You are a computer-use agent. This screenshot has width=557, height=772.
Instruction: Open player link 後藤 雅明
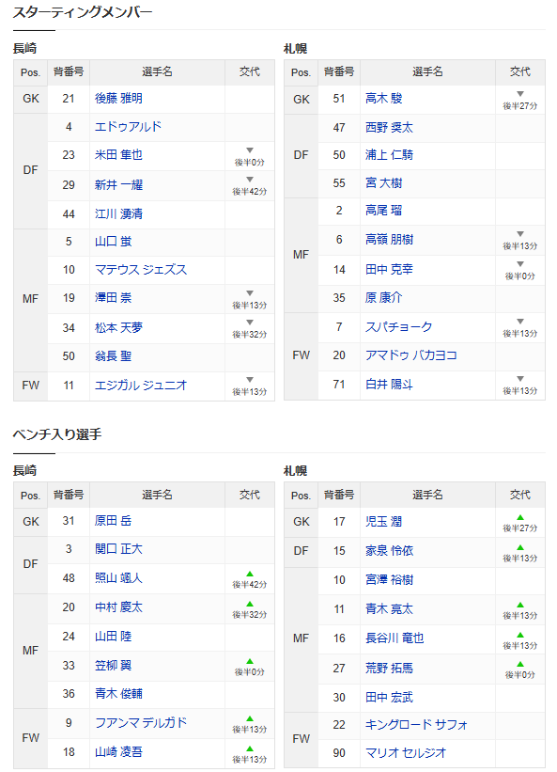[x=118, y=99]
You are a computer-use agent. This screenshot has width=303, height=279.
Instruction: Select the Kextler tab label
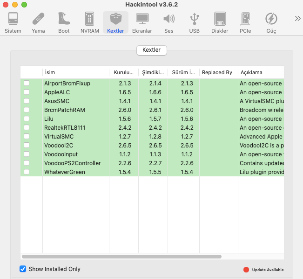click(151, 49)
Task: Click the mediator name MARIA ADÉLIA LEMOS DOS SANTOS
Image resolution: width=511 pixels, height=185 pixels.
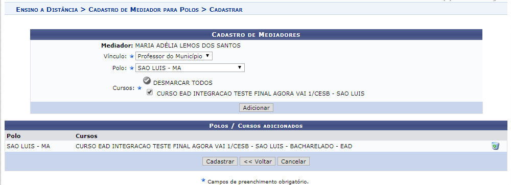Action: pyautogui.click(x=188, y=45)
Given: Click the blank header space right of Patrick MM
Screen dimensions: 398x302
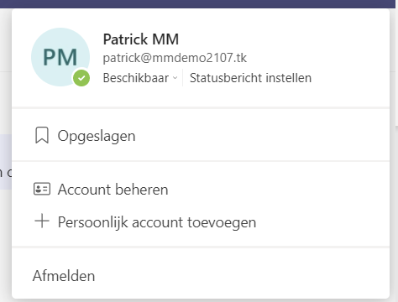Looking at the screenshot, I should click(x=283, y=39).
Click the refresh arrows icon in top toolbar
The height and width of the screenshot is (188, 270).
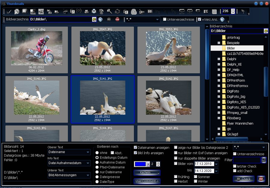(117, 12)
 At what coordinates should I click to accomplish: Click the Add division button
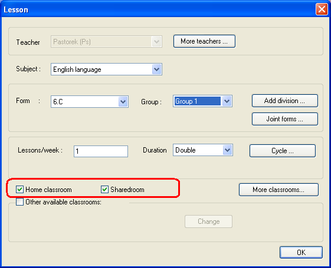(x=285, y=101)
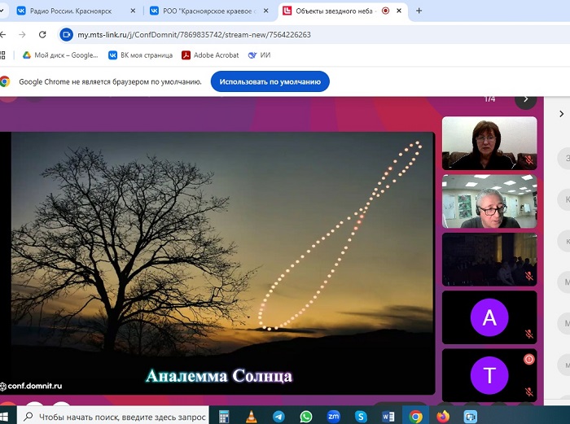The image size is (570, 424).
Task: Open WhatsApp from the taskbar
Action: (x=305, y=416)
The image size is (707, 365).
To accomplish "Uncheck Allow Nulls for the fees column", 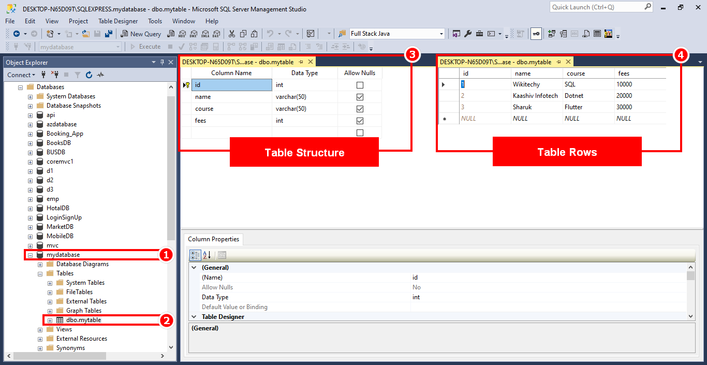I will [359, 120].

EXERCISE OBJECTIVE | Count each line above that has the word "agent" in it, and write down nothing but the total.

EXERCISE SOLUTION | 2